第26話

 藤田と諒馬が浴衣で帰ると言ったため、僕も浴衣を着たまま見送ることになった。

 駅の改札口までやって来ると、ちょうど閉めたばかりの有人改札から係員が出てきた。藤田はすかさず駆け寄り、三人の写真を撮ってくれるように頼んだ。

「めちゃくちゃいい写真ですよ」

 係員にお礼を言って戻ってきた藤田が、嬉しそうな表情でスマートフォンの画面を見せてきた。

「あぁ、よく撮れてる」

「いいですねぇ」

「濱本さん、両手に花じゃないですか」

「そうですね」

「自分たちで、花って言うんだな」

 呆れたように言いながらも、藤田と諒馬に挟まれて笑っている写真の中の僕は、まさにそんな状態だと思えるのだった。

「後で二人にも送りますね」

「あぁ、よろしく」

「はい、お願いします」

 諒馬に小さく頷き返してから、藤田は改札の向こうにある電光掲示板に目をやった。二人は反対方向の電車に乗るのだけど、発車時刻は同じだった。

「じゃあ、そろそろ行こうか」

「そうですね」

「今日はありがとうございました」

「ありがとうございました」

「いえいえ、こちらこそ」

 藤田に続いて諒馬もうやうやしくお辞儀をしたので、僕は深々と頭を下げ返した。

「じゃあ、気を付けて」

「ホームまでですけど、松尾君のこと、ちゃんと送っていきますので」

「ホームまでって、すぐじゃないですか」

「ちゃんと送ってもらえよ」

「あぁ、はい。ちゃんと送ってもらいます」

 改札を通ってすぐ、そして、ホームへ続くエスカレーターに乗る前に、藤田と諒馬が手を振ってきた。僕は笑いながら応じたのだけど、二人の姿が見えなくなると、緩んでいた頬に微かな違和感を覚えた。
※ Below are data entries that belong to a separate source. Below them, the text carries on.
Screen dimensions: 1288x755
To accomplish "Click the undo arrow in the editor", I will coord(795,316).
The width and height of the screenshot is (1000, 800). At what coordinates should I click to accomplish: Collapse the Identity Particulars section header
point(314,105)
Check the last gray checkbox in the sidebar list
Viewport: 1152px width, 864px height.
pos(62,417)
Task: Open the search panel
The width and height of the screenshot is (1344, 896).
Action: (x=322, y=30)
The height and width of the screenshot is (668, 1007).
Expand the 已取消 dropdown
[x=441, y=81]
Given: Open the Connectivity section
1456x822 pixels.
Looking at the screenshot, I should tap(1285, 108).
 十二月には藤田が、三月には諒馬が、僕の前からいなくなってしまう。

 そう遠くない未来に続けて訪れる、大切な存在である二人との別れに、精神的に耐えられるのだろうか、そんな不安が僕の心を占めてくるのだった。

 ホームから上がってきて改札を出てくる人たちをやり過ごすことにし、僕は壁際に移動した。浴衣姿に恥ずかしさを覚え、伏し目がちに立っていると、和柄のショルダーバッグから振動が伝わってきたので、スマートフォンを取り出し、藤田から届いていたメールを開いた。


 ここに写る三人の一人になれたことを、僕はすごく嬉しく思ってます。


 添えられていた一文を読んで、僕もすごく嬉しく思ったのだけど、すぐに何だか寂しい気持ちになり、やがてじんわりと目が潤んでくるのを感じた。